▶ **作業項目 A**
腎動脈エコーの抜粋によると、腎動脈を腹部正中からスキャンするには、どのようなプローブ走査が必要ですか。
▶ **作業項目 B**
腎動脈エコーの抜粋から、「第5回 腎動脈の基本的走査と狭窄症例」と「なスキャンの手順を記します。」の間を、両端を含めて一字一句そのまま書き写してください。
▶ **作業項目 C**
腎動脈エコーの抜粋を、最後の文の後から書き継いでください。

▶ **抜粋**
------

第5回 腎動脈の基本的走査と狭窄症例
症例から学ぶ ビギナーのための血管超音波検査テクニック/エキスパートのための血管超音波検査テクニック
腎動脈エコービギナーのための
超音波検査テクニック
東邦大学医療センター大森病院 臨床生理機能検査部副技師長
八鍬恒芳
腎動脈を腹部正中からスキャンするには、腹部大動脈の位置と腹腔動脈、上腸間膜動脈、腎動脈の分岐位置を把握できるようなプローブ走査が必要です。以下に基本的なスキャンの手順を記します。

------

▶ **記録情報**
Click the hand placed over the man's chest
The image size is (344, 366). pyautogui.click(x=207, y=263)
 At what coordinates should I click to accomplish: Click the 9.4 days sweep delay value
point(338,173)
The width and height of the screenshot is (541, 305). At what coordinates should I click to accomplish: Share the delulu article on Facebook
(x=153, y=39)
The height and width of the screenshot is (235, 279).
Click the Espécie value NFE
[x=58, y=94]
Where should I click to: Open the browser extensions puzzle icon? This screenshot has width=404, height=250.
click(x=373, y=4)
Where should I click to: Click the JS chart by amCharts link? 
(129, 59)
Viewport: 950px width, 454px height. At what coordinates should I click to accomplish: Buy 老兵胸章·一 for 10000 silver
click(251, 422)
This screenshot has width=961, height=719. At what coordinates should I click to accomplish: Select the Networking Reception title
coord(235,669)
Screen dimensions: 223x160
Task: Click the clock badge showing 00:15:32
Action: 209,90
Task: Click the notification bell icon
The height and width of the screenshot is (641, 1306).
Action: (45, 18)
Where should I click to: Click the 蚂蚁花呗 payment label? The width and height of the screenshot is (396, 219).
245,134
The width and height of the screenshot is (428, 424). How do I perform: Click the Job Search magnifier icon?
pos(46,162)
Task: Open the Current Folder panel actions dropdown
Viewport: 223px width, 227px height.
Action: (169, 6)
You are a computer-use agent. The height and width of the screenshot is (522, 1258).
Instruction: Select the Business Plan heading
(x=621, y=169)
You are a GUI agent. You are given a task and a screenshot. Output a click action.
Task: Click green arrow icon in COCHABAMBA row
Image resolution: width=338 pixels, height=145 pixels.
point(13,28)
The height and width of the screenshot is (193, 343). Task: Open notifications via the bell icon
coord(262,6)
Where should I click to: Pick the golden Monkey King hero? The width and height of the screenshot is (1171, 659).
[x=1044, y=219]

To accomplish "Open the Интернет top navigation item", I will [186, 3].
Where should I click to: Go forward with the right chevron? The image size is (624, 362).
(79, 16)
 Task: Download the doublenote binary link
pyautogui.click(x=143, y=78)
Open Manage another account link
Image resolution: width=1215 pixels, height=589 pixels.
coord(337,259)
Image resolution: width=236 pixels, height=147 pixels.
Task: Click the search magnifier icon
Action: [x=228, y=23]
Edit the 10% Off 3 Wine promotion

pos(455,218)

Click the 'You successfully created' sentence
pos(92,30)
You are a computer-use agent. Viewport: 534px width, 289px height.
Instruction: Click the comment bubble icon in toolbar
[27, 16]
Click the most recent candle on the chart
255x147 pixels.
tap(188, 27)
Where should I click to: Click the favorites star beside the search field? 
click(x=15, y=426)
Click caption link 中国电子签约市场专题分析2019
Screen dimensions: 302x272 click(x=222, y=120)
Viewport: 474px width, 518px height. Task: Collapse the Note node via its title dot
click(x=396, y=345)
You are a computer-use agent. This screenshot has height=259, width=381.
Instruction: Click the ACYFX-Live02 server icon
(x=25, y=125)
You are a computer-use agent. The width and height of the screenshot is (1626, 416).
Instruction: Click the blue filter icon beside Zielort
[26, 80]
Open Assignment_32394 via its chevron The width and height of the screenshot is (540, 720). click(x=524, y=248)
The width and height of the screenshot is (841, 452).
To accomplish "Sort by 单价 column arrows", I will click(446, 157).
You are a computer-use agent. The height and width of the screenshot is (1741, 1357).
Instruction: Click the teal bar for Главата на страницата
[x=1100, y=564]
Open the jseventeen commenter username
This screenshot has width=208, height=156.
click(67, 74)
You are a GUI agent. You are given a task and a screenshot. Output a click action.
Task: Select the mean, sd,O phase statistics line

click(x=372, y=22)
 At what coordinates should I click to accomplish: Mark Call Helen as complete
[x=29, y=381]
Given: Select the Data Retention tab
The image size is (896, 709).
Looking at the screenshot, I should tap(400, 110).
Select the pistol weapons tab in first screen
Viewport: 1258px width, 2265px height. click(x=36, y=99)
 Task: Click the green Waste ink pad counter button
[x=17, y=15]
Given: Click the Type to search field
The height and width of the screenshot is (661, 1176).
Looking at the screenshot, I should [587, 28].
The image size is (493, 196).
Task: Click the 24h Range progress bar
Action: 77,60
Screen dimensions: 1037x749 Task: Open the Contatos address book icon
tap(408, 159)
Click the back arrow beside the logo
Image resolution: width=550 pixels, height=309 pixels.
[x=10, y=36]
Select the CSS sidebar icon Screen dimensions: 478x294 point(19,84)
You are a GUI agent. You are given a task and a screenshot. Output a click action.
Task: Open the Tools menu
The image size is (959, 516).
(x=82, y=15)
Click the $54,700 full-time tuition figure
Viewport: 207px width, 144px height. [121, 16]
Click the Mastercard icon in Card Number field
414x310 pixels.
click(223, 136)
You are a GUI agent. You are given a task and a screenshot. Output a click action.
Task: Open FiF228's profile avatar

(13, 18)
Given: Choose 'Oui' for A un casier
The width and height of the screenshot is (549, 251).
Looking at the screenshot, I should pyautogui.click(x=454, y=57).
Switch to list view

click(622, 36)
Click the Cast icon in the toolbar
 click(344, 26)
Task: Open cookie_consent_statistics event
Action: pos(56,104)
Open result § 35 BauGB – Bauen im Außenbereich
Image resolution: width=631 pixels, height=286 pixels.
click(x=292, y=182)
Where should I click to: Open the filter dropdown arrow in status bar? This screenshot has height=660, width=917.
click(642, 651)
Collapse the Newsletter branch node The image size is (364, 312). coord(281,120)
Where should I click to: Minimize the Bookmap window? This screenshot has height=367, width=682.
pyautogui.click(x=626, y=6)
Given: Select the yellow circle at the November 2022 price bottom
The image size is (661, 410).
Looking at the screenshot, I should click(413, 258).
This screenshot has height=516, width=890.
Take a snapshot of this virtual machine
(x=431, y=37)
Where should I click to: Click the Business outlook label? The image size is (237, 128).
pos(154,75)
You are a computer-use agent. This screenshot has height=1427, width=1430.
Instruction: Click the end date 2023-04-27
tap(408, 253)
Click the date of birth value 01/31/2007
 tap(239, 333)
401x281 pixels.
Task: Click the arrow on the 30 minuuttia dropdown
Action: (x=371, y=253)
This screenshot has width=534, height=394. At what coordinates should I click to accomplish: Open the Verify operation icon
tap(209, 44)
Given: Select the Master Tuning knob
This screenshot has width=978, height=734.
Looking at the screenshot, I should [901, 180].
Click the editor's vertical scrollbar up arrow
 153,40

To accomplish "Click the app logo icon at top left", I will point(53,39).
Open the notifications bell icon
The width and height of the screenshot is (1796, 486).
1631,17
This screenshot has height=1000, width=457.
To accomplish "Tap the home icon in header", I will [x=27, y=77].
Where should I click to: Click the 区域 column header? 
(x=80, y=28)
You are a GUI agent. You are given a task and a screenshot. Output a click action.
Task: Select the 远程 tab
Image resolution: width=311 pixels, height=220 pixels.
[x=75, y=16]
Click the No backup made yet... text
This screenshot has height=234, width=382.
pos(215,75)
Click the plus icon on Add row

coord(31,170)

------

▶ **回答欄 A**
腹部大動脈の位置と、腹腔動脈、上腸間膜動脈、腎動脈の分岐位置を把握できるようなプローブ走査が必要です。

▶ **回答欄 B**
第5回 腎動脈の基本的走査と狭窄症例
症例から学ぶ ビギナーのための血管超音波検査テクニック/エキスパートのための血管超音波検査テクニック
腎動脈エコービギナーのための
超音波検査テクニック
東邦大学医療センター大森病院 臨床生理機能検査部副技師長
八鍬恒芳
腎動脈を腹部正中からスキャンするには、腹部大動脈の位置と腹腔動脈、上腸間膜動脈、腎動脈の分岐位置を把握できるようなプローブ走査が必要です。以下に基本的なスキャンの手順を記します。

▶ **回答欄 C**
心窩部正中の横断像にて、腹部大動脈を描出します。プローブを上方に傾けると、中枢から順に腹腔動脈分岐部、上腸間膜動脈分岐部が、プローブを垂直方向に立てるように角度を変えると左右の腎動脈が描出されます(tilting scan)1)(図1)。患者の体位は、腹圧がかからないように腕を胸部付近に軽く置いてもらい、必要に応じて膝を立てるなどするとよいでしょう。カラードプラガイド下でスキャンを行う際は、カラードプラ流速レンジの初期設定は40~50cm/s程度で行うと、比較的折り返しのない明瞭な血流表示が行えます。